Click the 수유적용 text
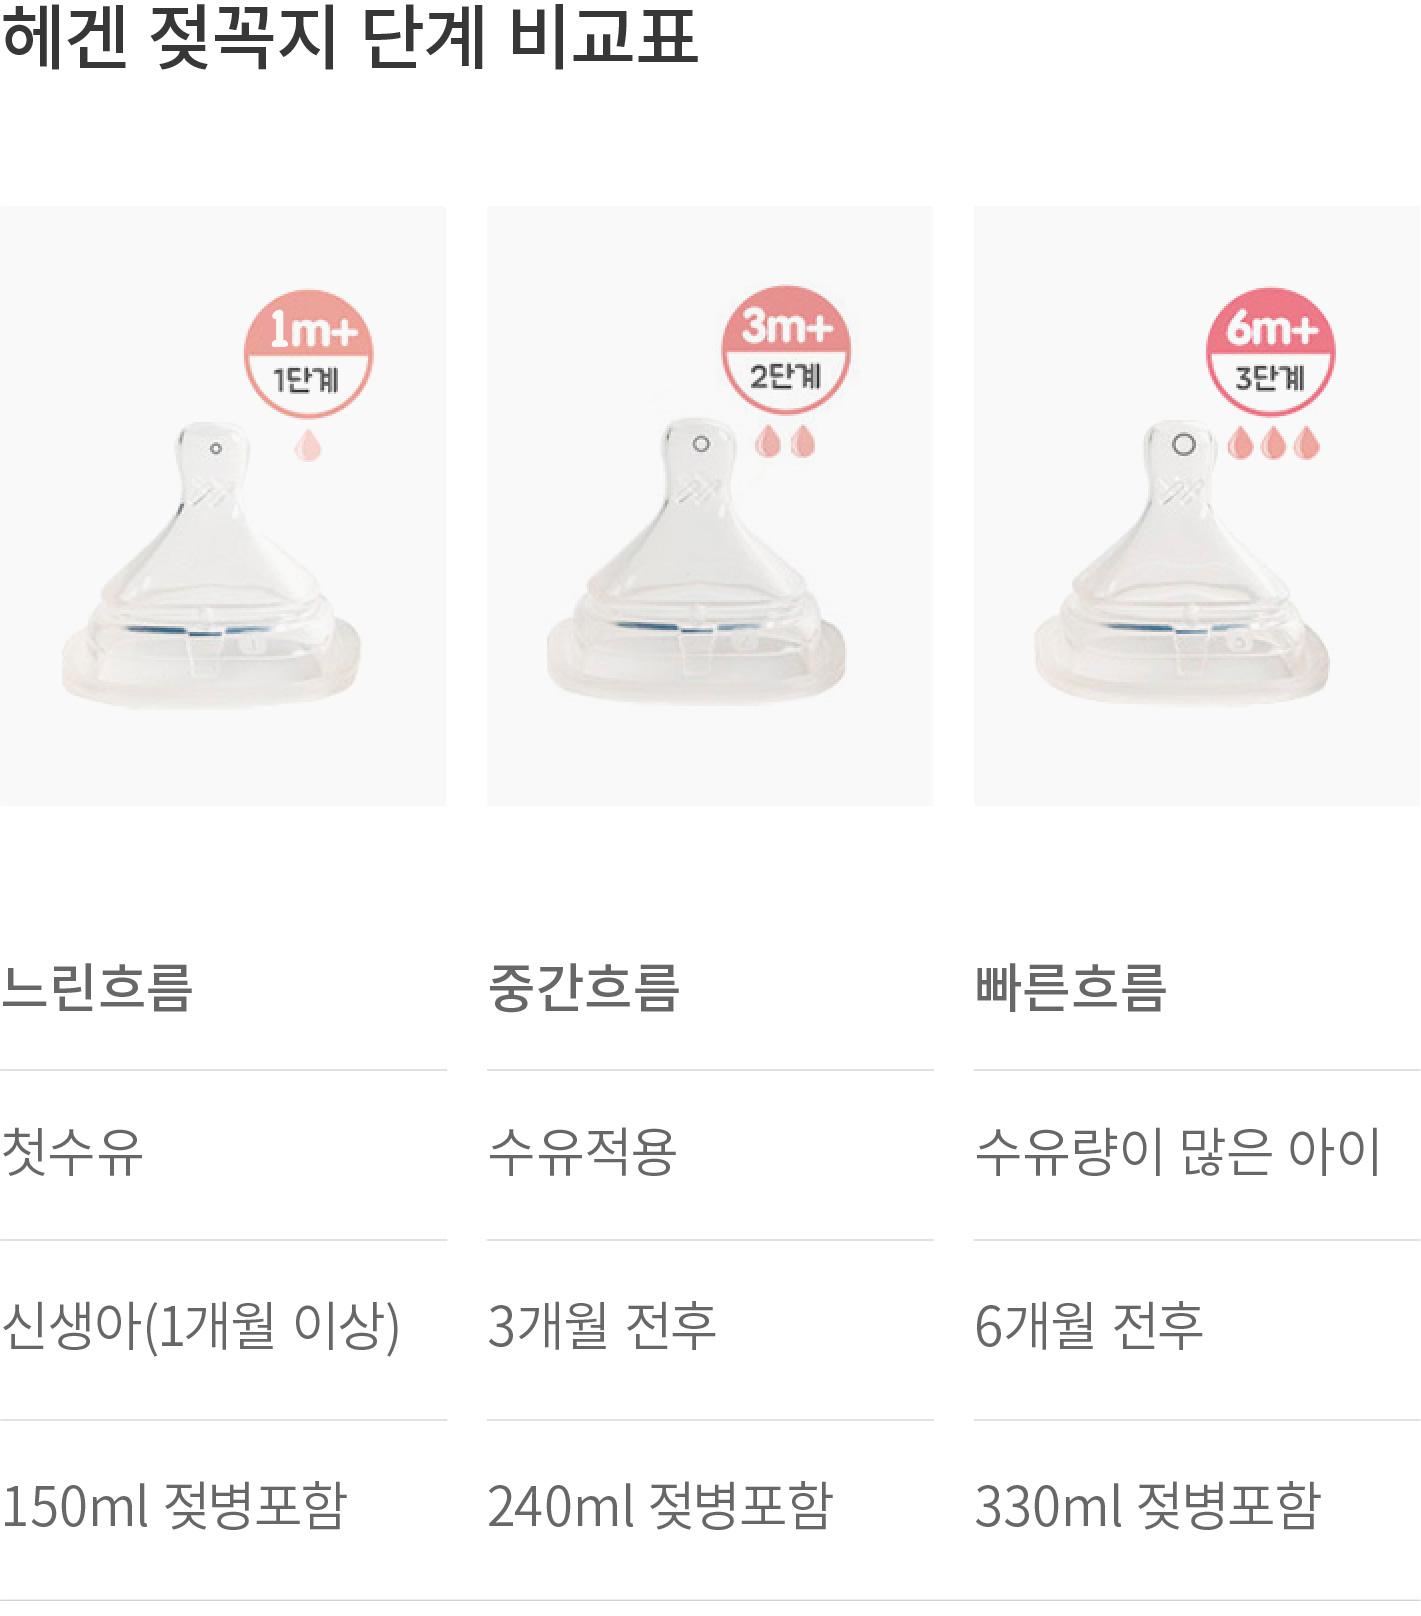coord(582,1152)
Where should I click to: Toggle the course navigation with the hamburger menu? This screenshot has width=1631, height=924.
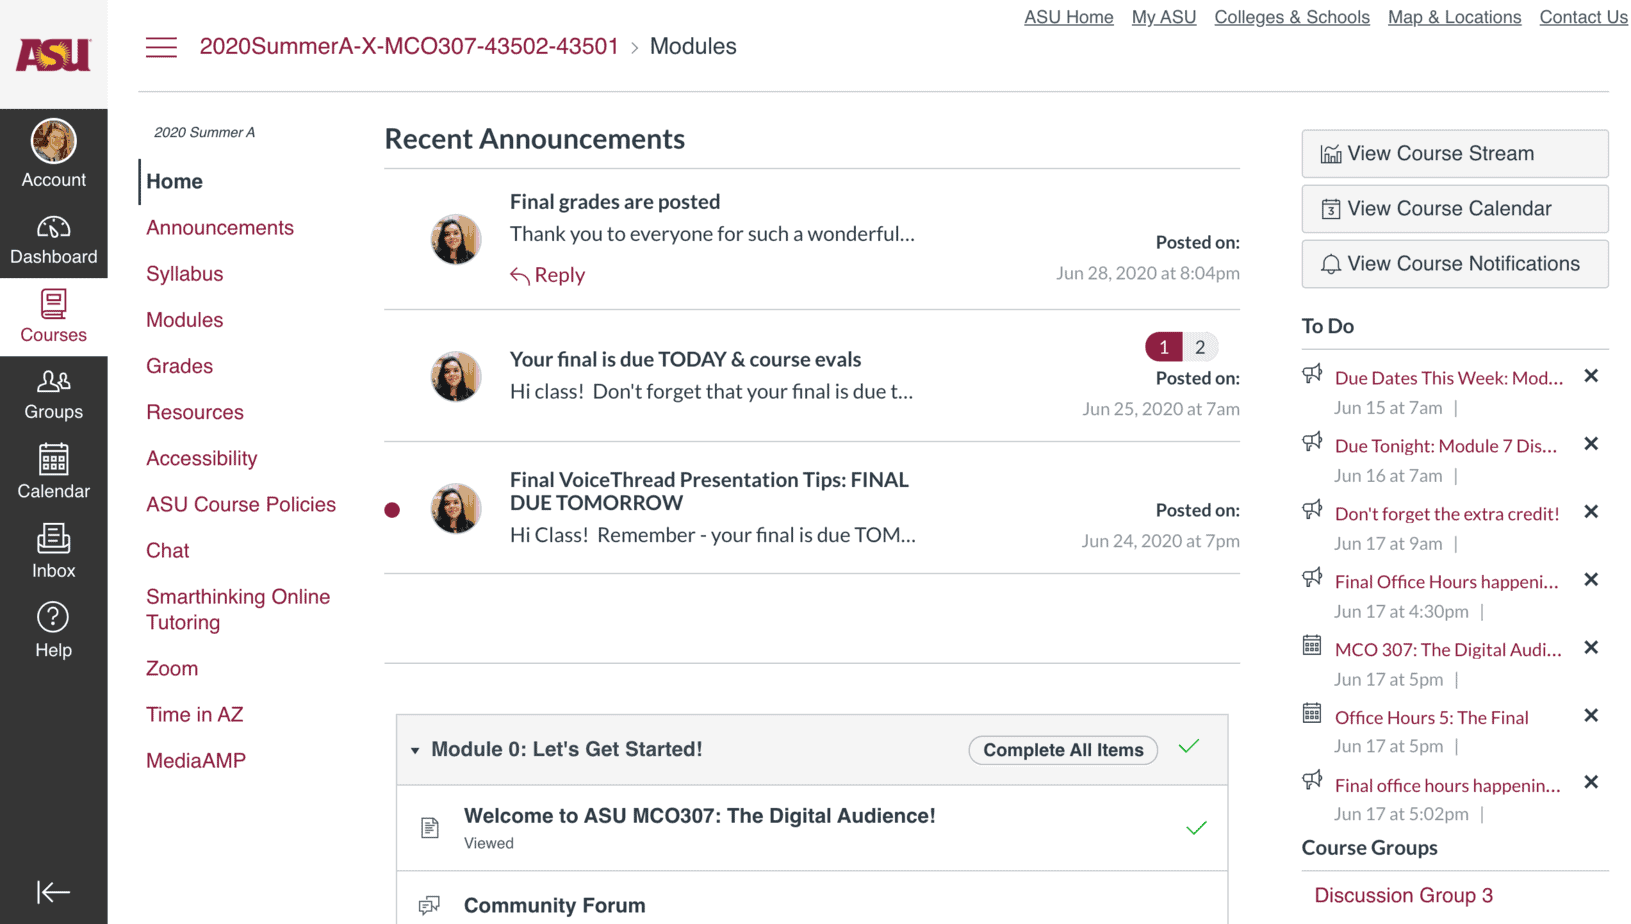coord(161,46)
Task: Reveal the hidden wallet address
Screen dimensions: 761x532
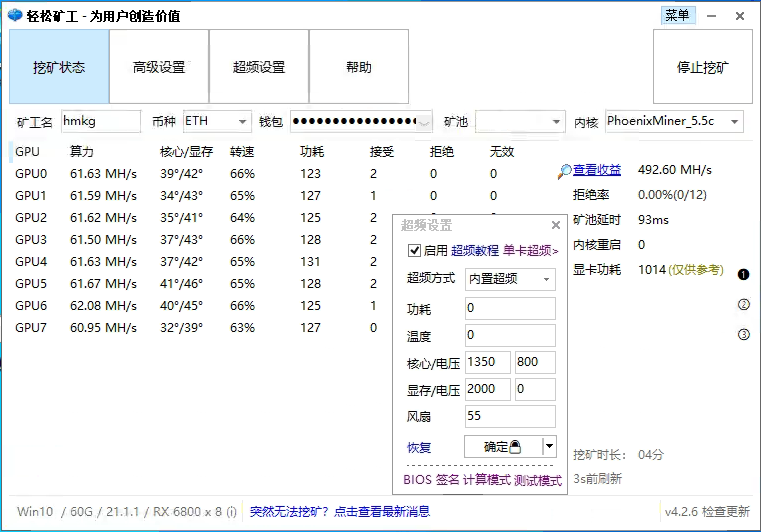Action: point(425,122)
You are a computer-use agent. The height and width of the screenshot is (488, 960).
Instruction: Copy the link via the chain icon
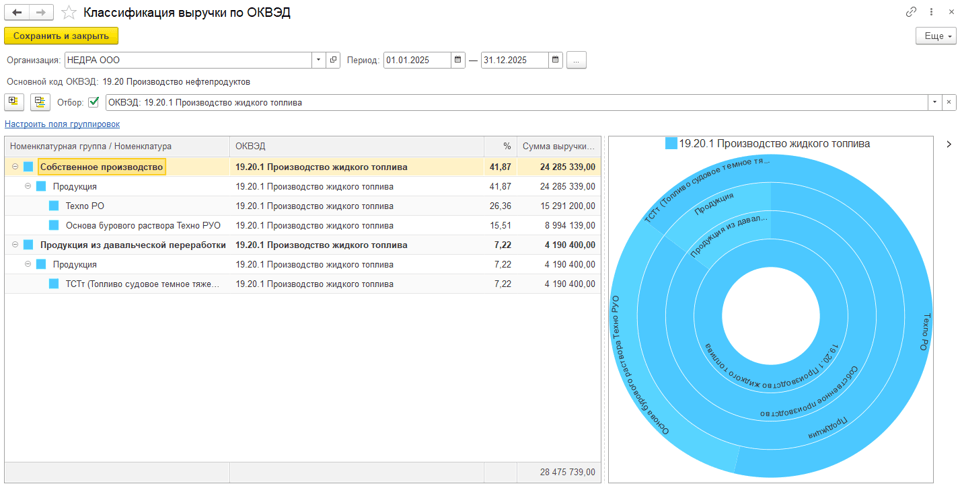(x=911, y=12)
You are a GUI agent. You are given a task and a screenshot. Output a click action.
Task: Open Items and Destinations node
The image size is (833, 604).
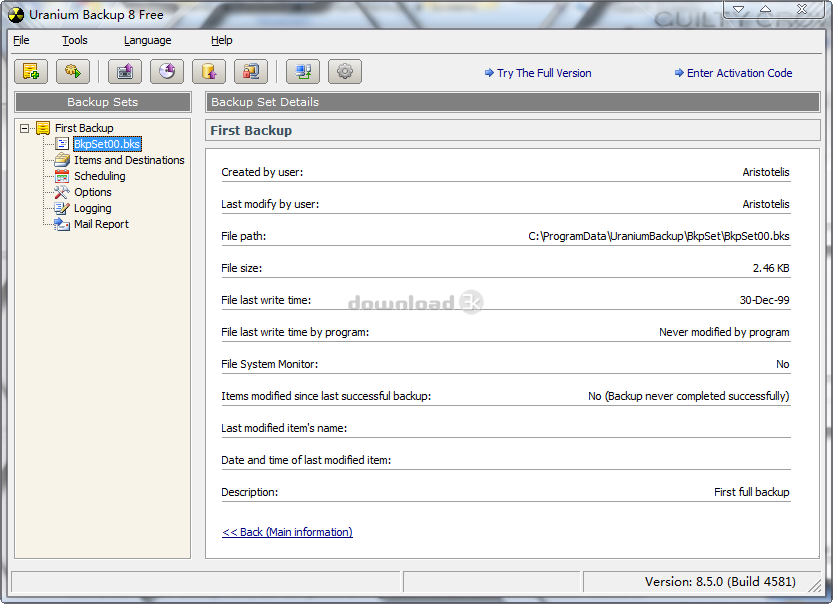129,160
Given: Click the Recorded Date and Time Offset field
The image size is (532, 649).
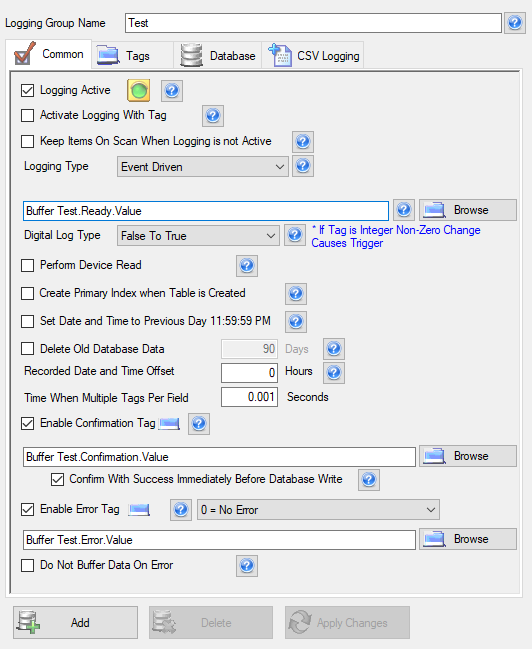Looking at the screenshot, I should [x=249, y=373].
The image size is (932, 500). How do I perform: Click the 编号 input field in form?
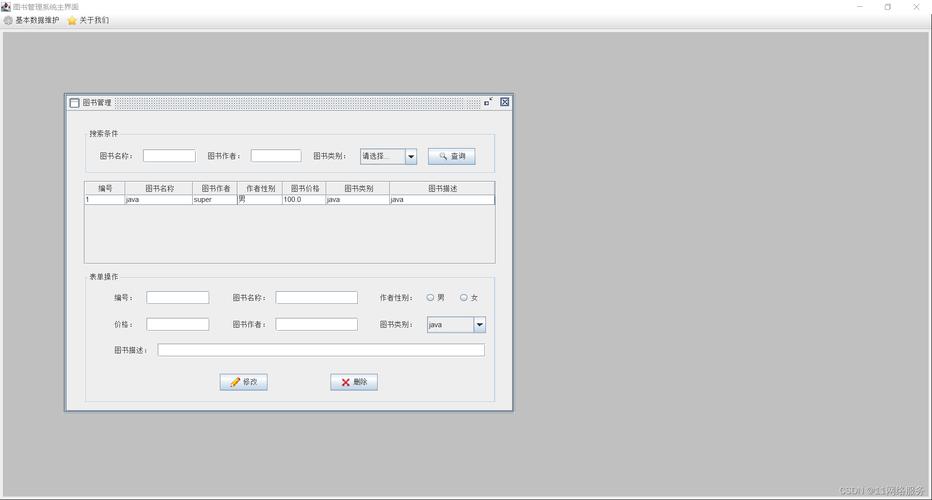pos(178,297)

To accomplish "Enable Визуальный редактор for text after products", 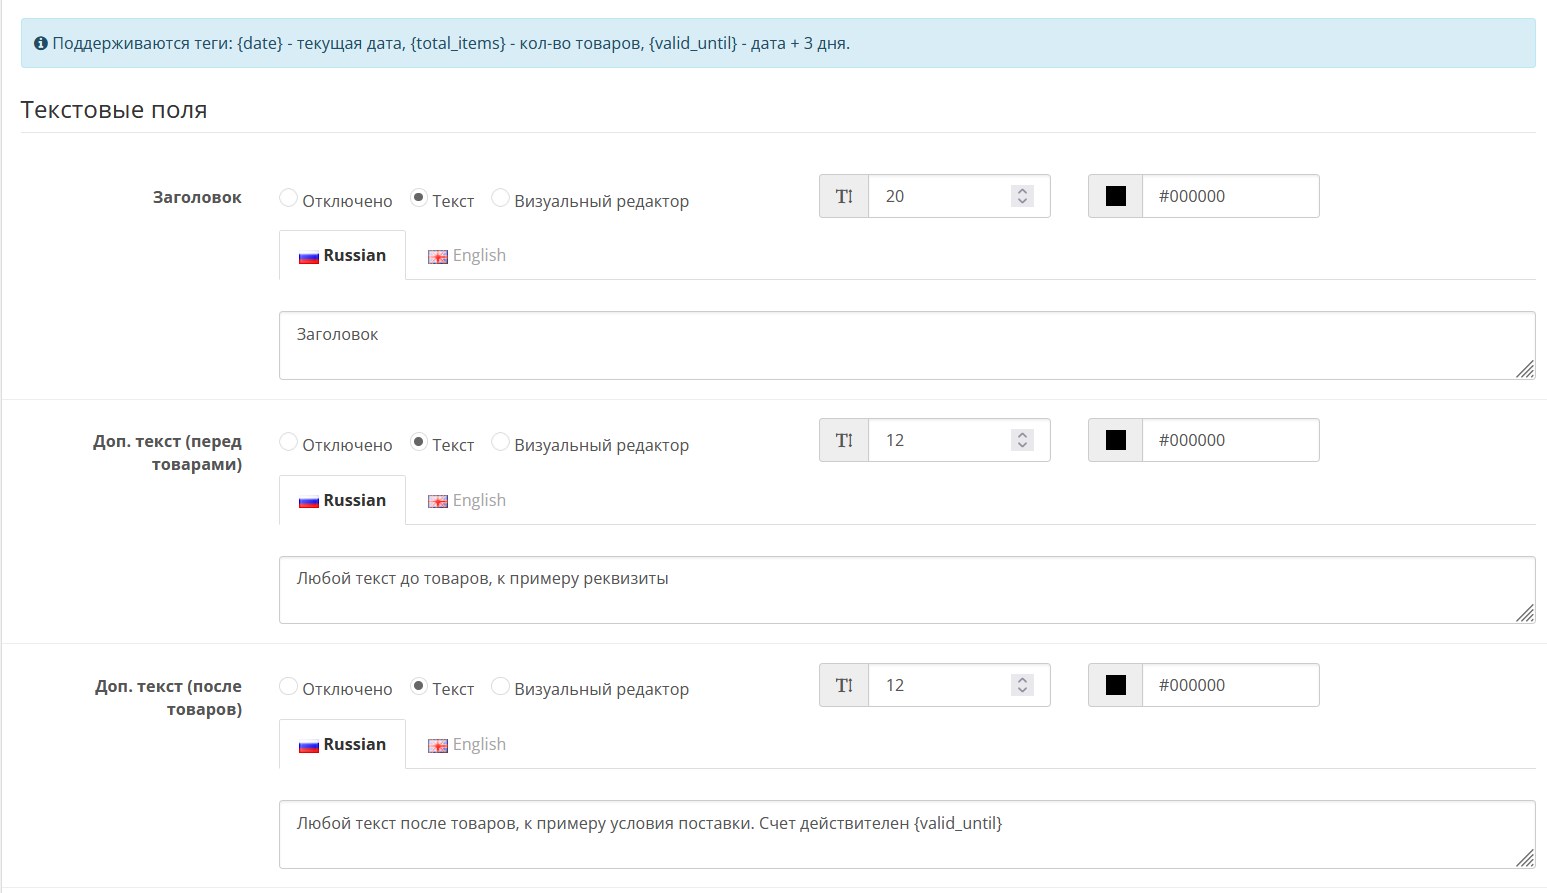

Exercise aim
Repeat the material exactly and drop each image.

Your response
Click the 수유적용 text
coord(582,1152)
Where should I click to: Toggle the course navigation with the hamburger menu? This screenshot has width=1631, height=924.
coord(161,46)
Task: Reveal the hidden wallet address
Screen dimensions: 761x532
Action: point(425,122)
You are a computer-use agent. The height and width of the screenshot is (488, 960).
Instruction: Copy the link via the chain icon
(x=911, y=12)
You are a GUI agent. You are given a task and a screenshot. Output a click action.
Task: Open Items and Destinations node
The image size is (833, 604).
129,160
Given: Click the Recorded Date and Time Offset field
The image size is (532, 649).
Looking at the screenshot, I should [x=249, y=373].
The image size is (932, 500). How do I perform: Click the 编号 input field in form?
pos(178,297)

To accomplish "Enable Визуальный редактор for text after products", 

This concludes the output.